**Exercise description**: Reproduce verbatim the part of the listing that opens with the line containing "Given: Select the" and closes with the line containing "click(x=21, y=441)", including both of those lines.

####

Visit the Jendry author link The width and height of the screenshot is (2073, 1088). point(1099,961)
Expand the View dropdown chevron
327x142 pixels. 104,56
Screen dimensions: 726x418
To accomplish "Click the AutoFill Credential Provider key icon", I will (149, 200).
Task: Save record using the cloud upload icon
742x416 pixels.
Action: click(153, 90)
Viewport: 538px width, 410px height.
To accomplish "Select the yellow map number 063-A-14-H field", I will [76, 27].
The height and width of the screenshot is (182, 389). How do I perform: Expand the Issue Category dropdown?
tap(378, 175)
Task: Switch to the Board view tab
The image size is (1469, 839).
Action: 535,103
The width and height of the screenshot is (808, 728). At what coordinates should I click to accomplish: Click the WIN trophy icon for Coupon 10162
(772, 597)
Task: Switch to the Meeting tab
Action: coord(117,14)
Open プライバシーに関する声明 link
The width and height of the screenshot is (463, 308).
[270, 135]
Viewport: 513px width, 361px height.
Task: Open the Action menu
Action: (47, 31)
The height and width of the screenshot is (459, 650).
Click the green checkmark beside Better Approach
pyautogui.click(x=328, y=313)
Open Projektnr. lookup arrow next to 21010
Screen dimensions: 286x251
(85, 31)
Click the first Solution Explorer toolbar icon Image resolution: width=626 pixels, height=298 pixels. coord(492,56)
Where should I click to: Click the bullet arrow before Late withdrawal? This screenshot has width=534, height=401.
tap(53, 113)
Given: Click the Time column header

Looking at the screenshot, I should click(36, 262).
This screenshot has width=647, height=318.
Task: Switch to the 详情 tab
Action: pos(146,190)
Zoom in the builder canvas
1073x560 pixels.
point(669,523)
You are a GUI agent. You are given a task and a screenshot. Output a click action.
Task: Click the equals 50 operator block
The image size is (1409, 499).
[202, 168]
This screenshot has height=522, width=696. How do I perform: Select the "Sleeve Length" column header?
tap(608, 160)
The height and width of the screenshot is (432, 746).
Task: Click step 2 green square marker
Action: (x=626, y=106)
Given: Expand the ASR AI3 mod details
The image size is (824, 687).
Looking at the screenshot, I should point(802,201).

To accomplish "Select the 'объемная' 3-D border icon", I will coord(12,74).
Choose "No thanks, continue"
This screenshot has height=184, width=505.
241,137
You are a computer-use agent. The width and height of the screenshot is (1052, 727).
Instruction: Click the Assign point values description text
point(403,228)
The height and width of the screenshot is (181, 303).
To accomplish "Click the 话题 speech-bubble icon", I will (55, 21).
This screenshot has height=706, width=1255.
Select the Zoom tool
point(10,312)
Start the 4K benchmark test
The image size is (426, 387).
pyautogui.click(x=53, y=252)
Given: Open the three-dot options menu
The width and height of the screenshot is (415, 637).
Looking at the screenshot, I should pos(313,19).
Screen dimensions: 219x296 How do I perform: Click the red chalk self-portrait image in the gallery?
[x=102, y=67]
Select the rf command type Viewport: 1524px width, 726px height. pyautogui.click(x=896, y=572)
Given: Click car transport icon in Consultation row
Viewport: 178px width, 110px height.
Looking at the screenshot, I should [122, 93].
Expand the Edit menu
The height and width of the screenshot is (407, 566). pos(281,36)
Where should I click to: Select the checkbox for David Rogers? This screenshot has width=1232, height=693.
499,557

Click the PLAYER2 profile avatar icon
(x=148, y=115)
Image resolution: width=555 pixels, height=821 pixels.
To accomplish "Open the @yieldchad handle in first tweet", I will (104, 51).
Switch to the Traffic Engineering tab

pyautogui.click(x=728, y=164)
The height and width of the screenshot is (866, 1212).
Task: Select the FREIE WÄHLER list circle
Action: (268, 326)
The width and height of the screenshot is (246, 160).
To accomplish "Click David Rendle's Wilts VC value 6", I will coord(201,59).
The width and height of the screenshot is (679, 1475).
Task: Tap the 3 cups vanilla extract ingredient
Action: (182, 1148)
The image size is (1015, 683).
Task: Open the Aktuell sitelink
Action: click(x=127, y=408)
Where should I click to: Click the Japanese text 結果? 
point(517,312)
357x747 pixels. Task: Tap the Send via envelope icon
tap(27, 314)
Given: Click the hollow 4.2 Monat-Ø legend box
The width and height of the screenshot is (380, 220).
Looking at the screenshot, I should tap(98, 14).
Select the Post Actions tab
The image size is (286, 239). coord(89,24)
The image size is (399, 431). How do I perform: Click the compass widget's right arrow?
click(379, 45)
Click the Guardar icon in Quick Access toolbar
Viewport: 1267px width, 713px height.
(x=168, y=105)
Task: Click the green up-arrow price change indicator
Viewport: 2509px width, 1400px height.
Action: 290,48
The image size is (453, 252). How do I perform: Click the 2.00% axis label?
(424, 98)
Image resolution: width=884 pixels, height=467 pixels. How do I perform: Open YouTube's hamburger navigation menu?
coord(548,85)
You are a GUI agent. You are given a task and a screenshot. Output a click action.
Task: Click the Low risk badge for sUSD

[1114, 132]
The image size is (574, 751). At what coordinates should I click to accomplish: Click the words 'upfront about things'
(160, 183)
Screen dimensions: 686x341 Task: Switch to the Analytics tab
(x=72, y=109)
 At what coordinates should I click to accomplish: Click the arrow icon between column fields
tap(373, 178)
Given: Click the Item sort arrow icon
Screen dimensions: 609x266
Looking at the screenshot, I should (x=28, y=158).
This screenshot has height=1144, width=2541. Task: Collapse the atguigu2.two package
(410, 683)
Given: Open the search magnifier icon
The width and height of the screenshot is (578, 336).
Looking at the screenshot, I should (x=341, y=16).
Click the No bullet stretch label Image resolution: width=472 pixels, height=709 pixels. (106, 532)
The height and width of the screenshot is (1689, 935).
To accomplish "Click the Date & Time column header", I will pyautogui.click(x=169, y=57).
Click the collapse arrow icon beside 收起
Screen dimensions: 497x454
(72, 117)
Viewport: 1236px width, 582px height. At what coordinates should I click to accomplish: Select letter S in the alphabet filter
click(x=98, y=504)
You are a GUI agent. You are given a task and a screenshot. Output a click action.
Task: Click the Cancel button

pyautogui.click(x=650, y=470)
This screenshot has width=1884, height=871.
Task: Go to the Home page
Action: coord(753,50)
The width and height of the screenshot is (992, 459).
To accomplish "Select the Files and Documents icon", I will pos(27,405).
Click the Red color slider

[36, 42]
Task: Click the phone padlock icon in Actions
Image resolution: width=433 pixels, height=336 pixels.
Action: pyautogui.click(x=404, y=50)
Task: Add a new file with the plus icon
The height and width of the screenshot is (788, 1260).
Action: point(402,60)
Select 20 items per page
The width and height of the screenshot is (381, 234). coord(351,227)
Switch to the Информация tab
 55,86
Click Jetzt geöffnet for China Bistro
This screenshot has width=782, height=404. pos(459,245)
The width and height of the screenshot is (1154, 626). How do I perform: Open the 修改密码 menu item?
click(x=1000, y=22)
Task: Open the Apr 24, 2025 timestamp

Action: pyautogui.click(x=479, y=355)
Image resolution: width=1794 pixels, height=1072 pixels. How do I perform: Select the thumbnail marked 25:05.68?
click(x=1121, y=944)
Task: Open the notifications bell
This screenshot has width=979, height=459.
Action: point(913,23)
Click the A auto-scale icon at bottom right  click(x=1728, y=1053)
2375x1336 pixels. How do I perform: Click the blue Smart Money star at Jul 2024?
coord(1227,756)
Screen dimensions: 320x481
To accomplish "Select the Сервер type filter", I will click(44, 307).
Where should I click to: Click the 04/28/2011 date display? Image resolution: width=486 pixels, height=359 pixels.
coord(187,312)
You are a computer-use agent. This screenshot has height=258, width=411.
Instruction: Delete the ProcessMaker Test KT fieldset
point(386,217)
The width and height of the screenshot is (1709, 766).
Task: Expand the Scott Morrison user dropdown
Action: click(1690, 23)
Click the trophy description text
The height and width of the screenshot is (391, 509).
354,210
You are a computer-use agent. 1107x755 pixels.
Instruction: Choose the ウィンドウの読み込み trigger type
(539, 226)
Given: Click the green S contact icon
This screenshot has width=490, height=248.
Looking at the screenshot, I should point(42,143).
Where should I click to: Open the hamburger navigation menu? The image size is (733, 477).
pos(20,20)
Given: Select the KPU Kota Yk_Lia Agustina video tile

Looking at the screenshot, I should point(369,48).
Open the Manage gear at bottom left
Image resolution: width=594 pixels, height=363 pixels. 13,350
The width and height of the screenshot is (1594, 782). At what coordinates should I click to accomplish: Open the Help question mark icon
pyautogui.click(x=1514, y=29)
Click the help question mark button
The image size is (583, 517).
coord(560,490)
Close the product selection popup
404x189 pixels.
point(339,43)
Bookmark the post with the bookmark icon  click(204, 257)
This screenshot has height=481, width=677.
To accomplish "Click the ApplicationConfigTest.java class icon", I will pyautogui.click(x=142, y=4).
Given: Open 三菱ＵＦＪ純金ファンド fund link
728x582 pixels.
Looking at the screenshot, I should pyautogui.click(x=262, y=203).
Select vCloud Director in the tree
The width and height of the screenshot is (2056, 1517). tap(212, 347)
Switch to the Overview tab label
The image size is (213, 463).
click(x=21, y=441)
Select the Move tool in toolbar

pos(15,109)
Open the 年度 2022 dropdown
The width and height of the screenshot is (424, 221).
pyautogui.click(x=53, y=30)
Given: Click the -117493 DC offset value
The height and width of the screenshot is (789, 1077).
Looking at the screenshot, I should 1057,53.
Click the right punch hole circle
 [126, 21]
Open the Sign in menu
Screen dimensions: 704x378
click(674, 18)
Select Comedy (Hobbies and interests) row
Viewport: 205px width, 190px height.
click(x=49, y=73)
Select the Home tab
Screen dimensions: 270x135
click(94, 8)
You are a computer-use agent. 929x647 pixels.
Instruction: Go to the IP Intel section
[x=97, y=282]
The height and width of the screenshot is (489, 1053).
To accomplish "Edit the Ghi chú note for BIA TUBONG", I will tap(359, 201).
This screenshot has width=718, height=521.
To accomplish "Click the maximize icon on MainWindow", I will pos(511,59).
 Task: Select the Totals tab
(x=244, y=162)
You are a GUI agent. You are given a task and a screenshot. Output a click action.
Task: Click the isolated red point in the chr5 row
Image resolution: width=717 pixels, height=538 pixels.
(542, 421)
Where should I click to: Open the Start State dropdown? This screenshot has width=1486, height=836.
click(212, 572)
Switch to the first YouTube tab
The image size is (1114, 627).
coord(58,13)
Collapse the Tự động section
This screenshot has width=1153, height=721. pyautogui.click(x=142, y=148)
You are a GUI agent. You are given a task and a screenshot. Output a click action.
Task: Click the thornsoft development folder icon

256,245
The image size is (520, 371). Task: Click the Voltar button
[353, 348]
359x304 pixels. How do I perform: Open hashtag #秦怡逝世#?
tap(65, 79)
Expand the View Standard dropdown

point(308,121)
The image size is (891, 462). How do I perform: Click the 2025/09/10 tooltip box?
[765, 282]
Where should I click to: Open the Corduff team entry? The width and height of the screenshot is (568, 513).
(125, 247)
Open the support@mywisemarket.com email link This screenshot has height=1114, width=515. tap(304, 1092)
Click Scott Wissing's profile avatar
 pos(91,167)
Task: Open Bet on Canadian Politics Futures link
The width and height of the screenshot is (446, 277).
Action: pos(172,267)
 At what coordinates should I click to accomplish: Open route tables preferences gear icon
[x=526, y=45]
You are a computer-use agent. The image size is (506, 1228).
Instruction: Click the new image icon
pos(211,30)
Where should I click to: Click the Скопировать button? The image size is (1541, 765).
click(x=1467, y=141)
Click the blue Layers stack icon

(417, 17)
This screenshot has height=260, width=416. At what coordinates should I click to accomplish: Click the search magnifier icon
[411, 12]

####

**Finished task**:
Given: Select the KPU Kota Yk_Lia Agustina video tile

Looking at the screenshot, I should point(369,48).
Open the Manage gear at bottom left
Image resolution: width=594 pixels, height=363 pixels. 13,350
The width and height of the screenshot is (1594, 782). At what coordinates should I click to accomplish: Open the Help question mark icon
pyautogui.click(x=1514, y=29)
Click the help question mark button
The image size is (583, 517).
coord(560,490)
Close the product selection popup
404x189 pixels.
point(339,43)
Bookmark the post with the bookmark icon  click(204, 257)
This screenshot has height=481, width=677.
To accomplish "Click the ApplicationConfigTest.java class icon", I will pyautogui.click(x=142, y=4).
Given: Open 三菱ＵＦＪ純金ファンド fund link
728x582 pixels.
Looking at the screenshot, I should pyautogui.click(x=262, y=203).
Select vCloud Director in the tree
The width and height of the screenshot is (2056, 1517). tap(212, 347)
Switch to the Overview tab label
The image size is (213, 463).
click(x=21, y=441)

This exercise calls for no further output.